Mais les difficultés d’ordres théorique et méthodologique empêchent une confirmation expérimentale de cette donnée. Les évidences empiriques et cliniques permettent uniquement de vérifier de manière subjective et naïve une relation entre l’état psychique et la voix d’un sujet. Pour cet auteur, le stress engendre des modifications physiologiques, telles que les modifications respiratoires et la tension musculaire, qui procurent indéniablement des effets sur la prosodie.

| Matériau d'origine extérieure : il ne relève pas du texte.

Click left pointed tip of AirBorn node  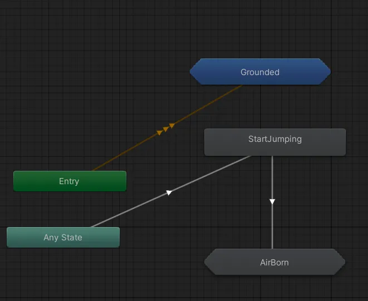[x=206, y=262]
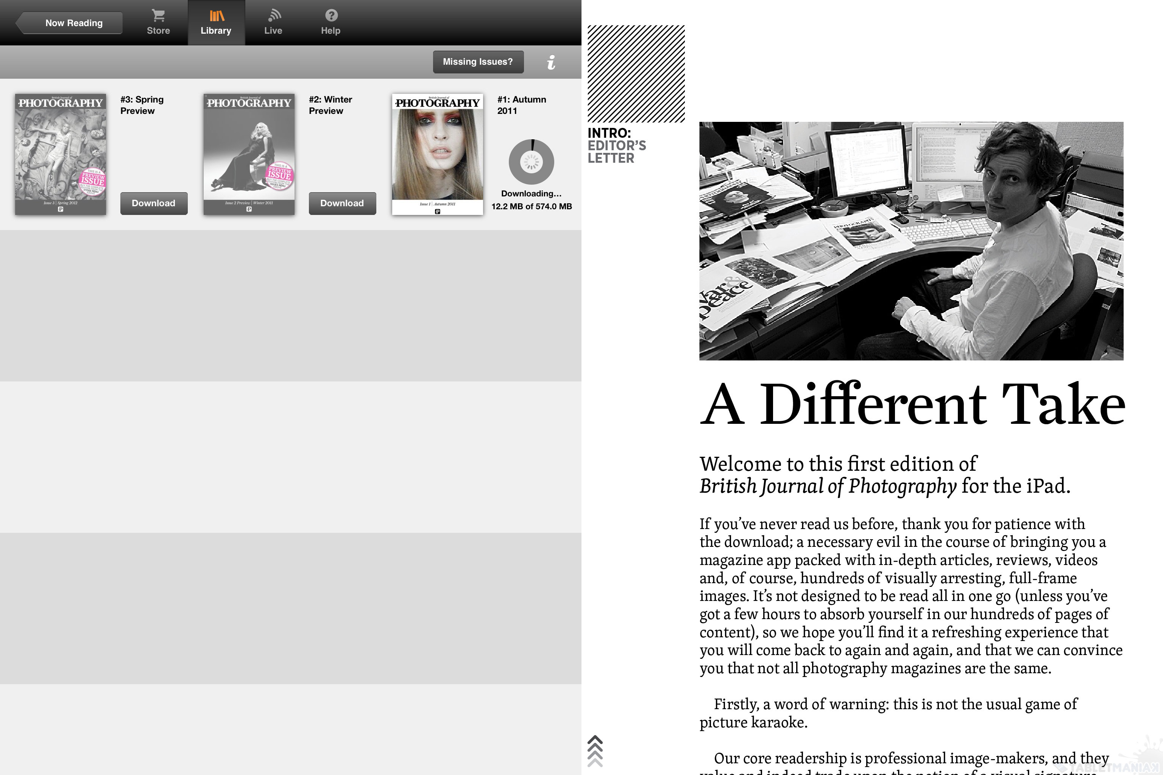The image size is (1163, 775).
Task: Click the Missing Issues? button
Action: click(478, 62)
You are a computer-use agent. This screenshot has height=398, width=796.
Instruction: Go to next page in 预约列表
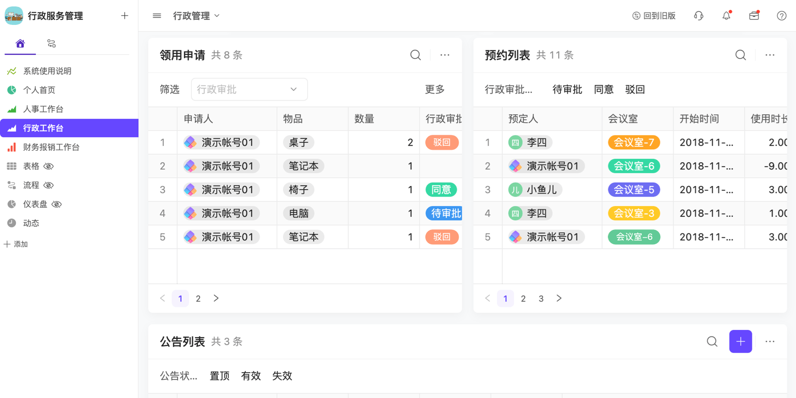point(559,299)
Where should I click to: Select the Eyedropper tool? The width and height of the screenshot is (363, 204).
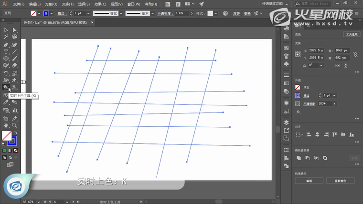[6, 102]
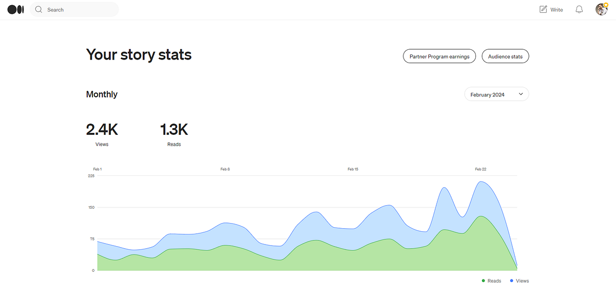Open the notifications bell
The image size is (616, 300).
[x=579, y=9]
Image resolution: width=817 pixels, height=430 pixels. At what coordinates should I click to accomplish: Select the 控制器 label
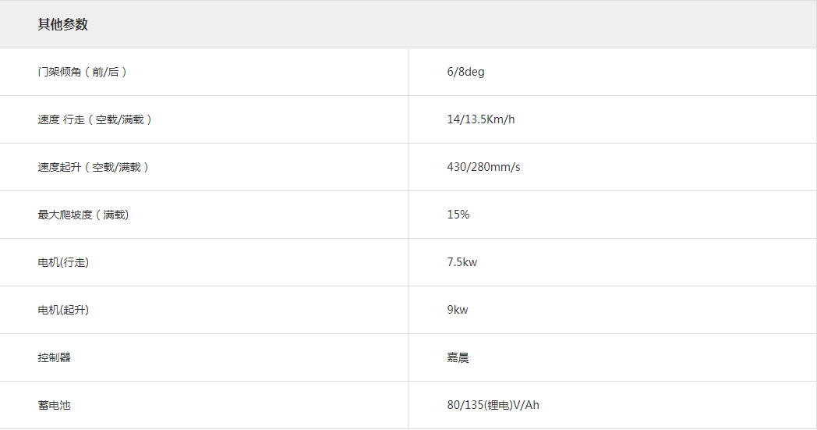pos(54,357)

De nombreuses descriptions cliniques ont d’ores et déjà évoqué l’association de certains troubles prosodiques à certaines pathologies (et plus particulièrement les dépressions et les schizophrénies), mais il apparaît actuellement impossible d’établir des corrélations précises à ce sujet :

‘“ La voix est au carrefour des mécanismes physiologiques et psychologiques qui règlent les comportements et sont susceptibles de traduire les interactions entre le corps et le monde. Les dysfonctionnements, quelle qu’en soit l’origine, vont s’exprimer par des modifications des différents paramètres de la voix. Ce que l’on ignore encore, ce sont les configurations qui seraient caractéristiques d’un certain type de trouble ” (R. Menahem, 1983, p.222).’

Concernant à présent les modifications comportementales spécifiques aux échanges visuels, des études de Brossard centrées sur la relation thérapeutique entre le médecin et le patient ont permis d’observer des manifestations comportementales intégralement liées aux interactions visuelles.

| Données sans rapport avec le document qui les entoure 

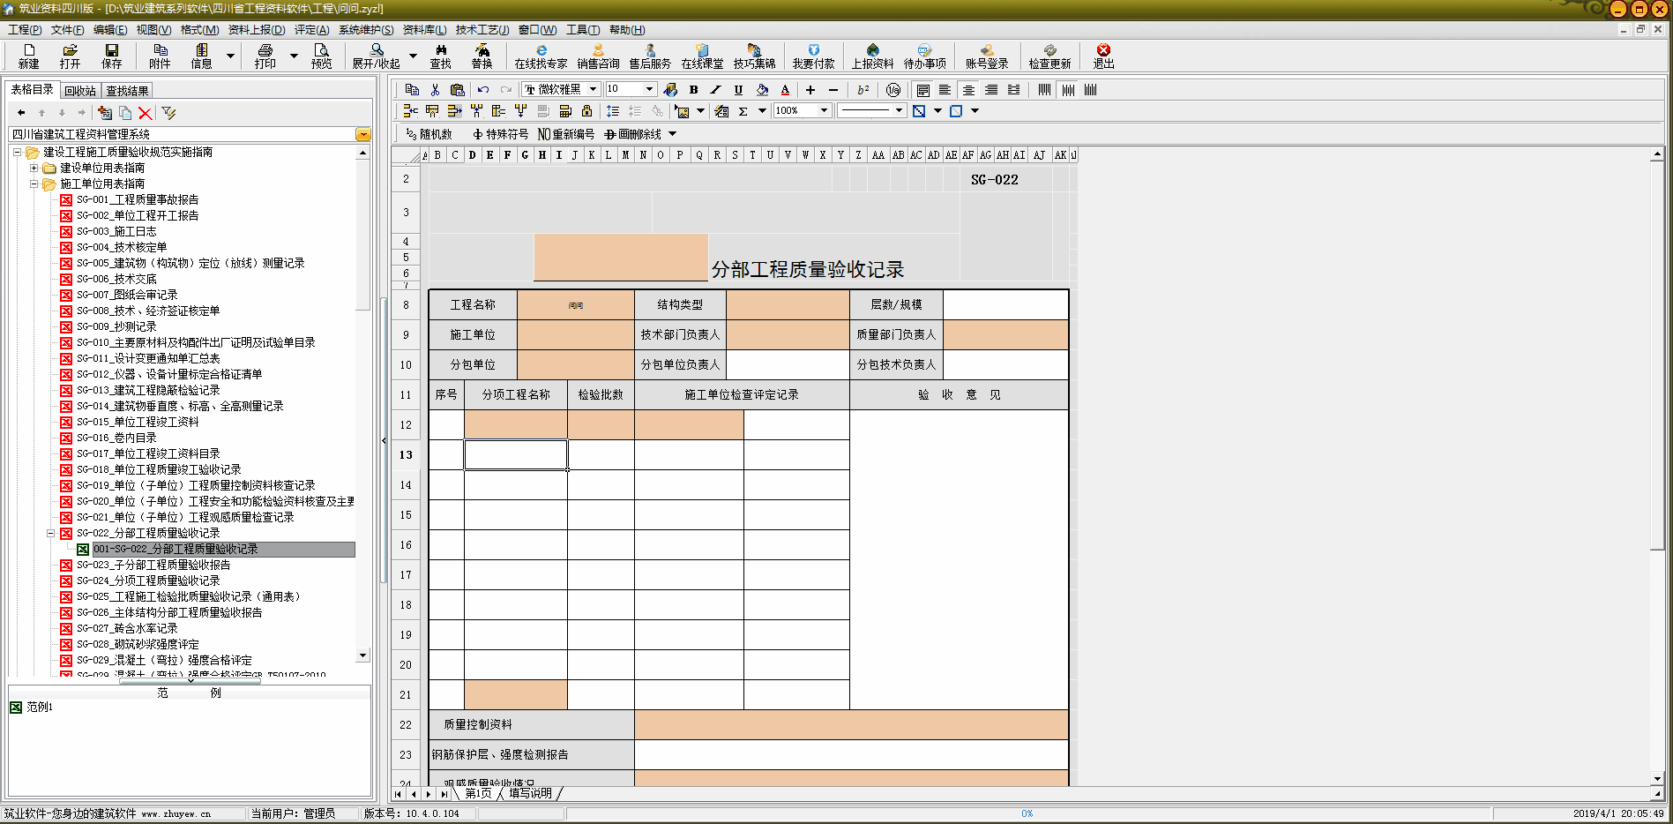The width and height of the screenshot is (1673, 824).
Task: Toggle underline formatting
Action: (x=738, y=89)
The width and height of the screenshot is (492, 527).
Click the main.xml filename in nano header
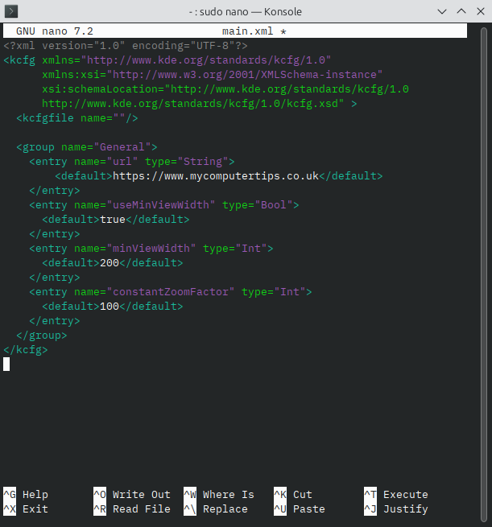click(x=248, y=31)
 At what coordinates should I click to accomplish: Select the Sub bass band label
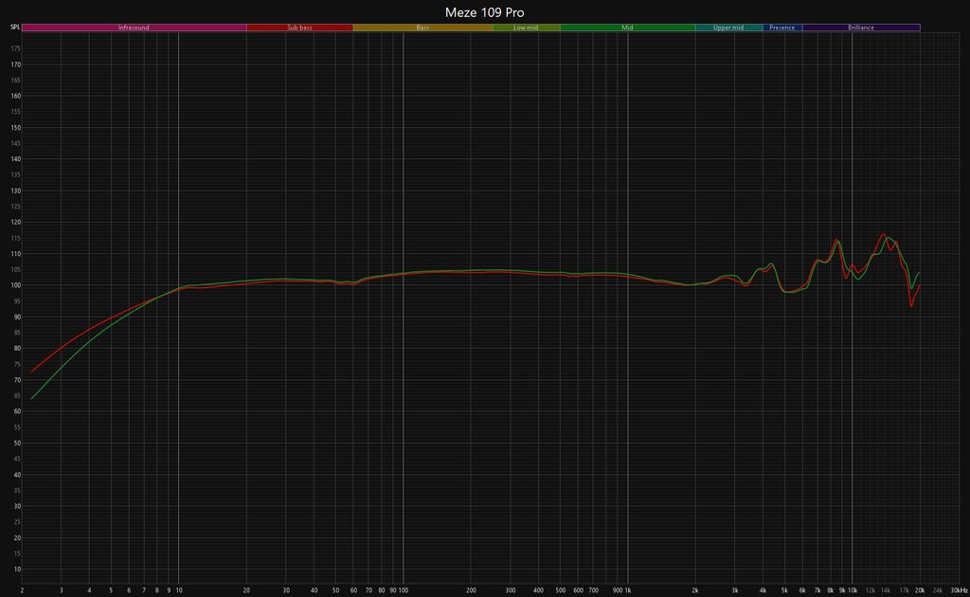tap(299, 27)
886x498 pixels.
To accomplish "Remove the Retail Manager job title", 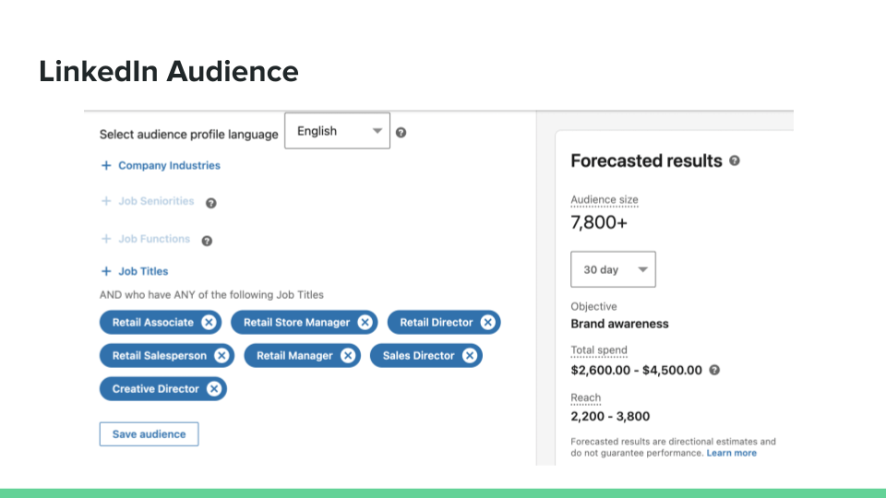I will [x=347, y=356].
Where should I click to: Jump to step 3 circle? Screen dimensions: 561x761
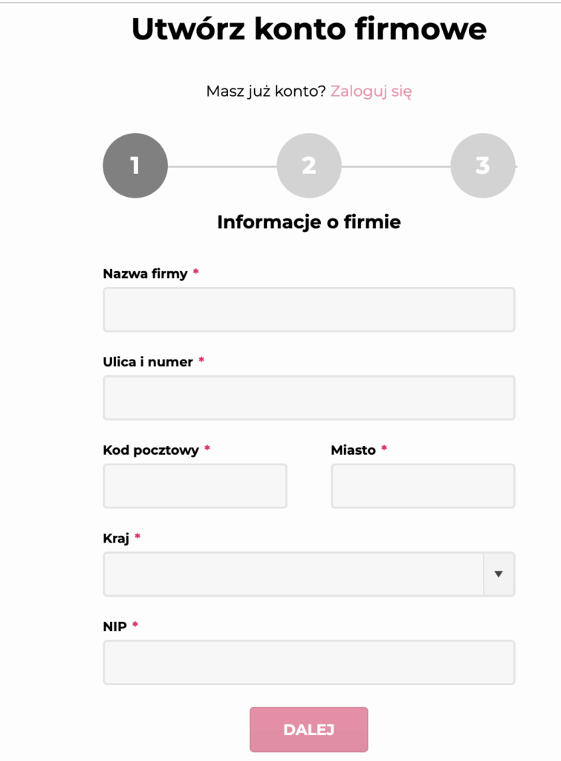click(x=482, y=165)
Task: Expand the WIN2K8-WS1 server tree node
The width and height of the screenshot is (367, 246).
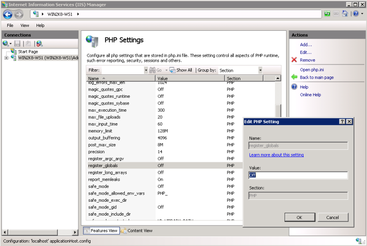Action: click(6, 58)
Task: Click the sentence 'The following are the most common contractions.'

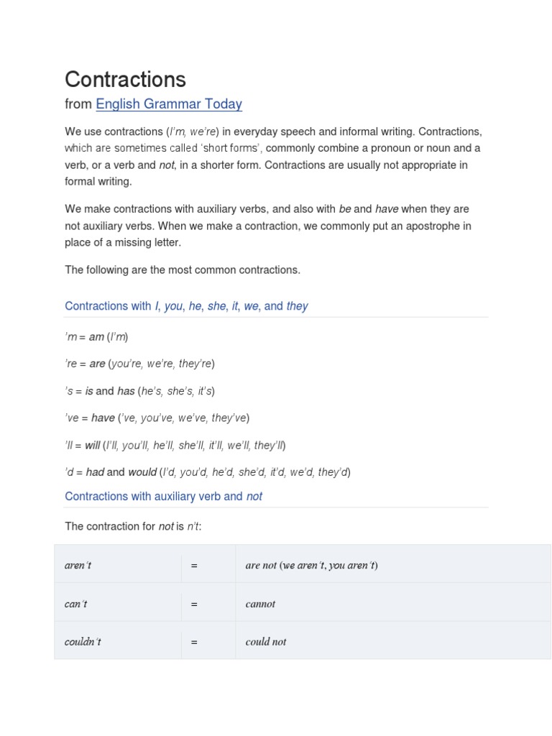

Ainsi, par exemple, lorsque le patient adopte par le regard une position en retrait, le médecin est enclin à fournir en retour des « processus compensatoires » (Brossard, 1992) par l’intermédiaire de stimulations visuelles plus importantes.

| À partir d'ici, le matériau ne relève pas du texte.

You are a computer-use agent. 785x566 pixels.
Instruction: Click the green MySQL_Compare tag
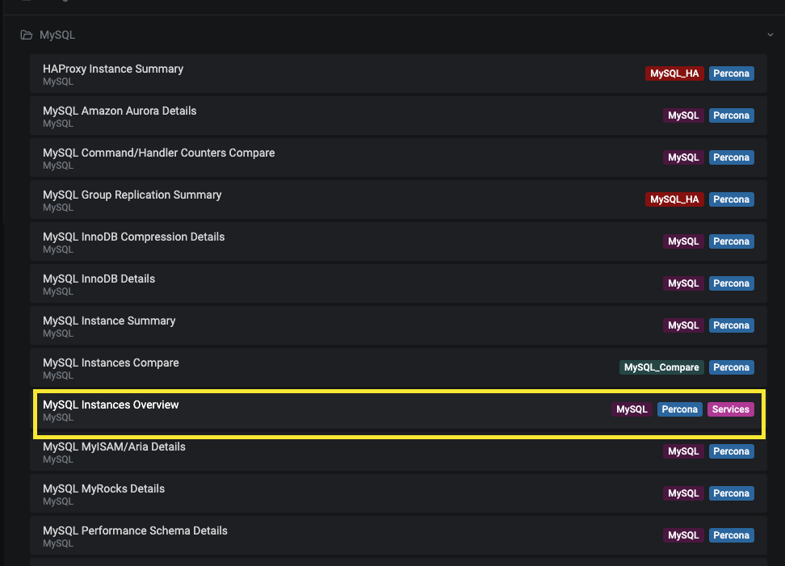(x=661, y=367)
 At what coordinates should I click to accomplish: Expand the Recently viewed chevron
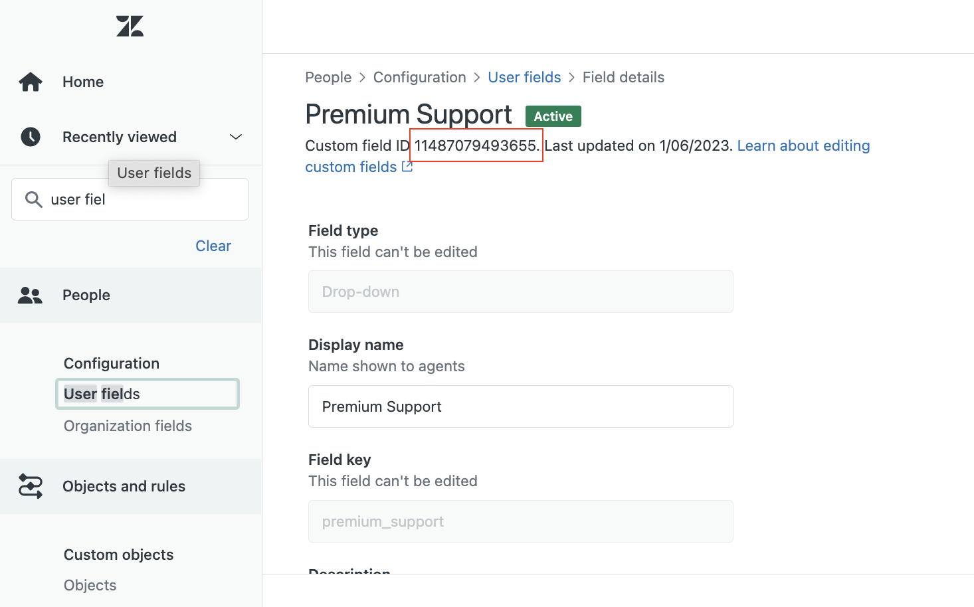point(235,137)
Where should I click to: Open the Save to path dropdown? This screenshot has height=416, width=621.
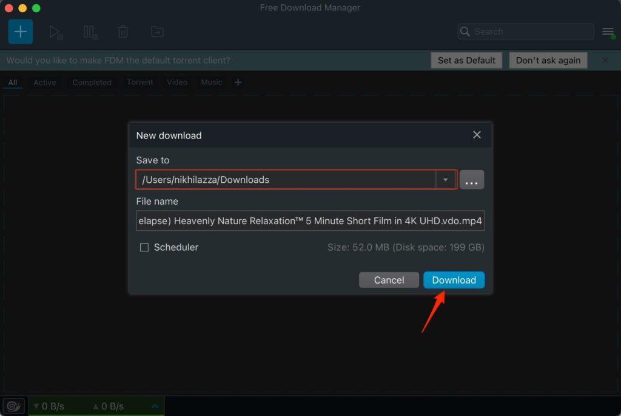(445, 179)
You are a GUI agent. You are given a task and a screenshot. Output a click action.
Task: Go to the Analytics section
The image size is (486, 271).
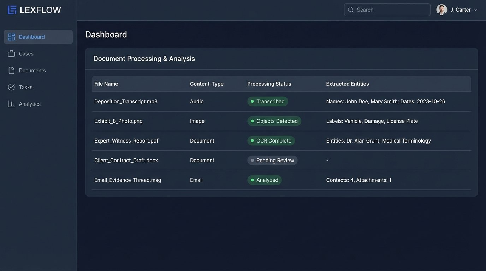tap(30, 104)
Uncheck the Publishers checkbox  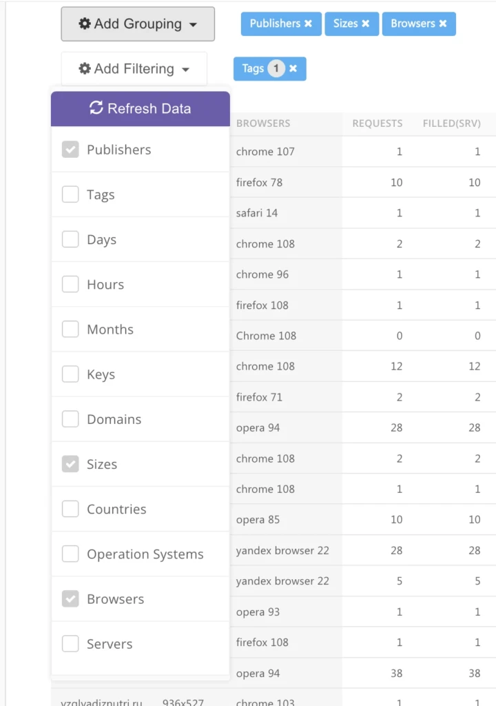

Ont été observées aussi des phénomènes de « contagion » par le regard : le regard du thérapeute se calque alors sur celui du patient, en adoptant un fonctionnement visuel en miroir.

Feyereisen et Lignian (1981) ont quant à eux mis en évidence dans une étude les perturbations du regard que peuvent provoquer les troubles aphasiques. Ils ont constitué trois groupes d’expérimentation : un groupe de quatre personnes témoins, un groupe de quatre personnes souffrant d’une aphasie de Broca (non fluente) et un groupe de quatre personnes atteintes d’une aphasie de Wernicke (fluente).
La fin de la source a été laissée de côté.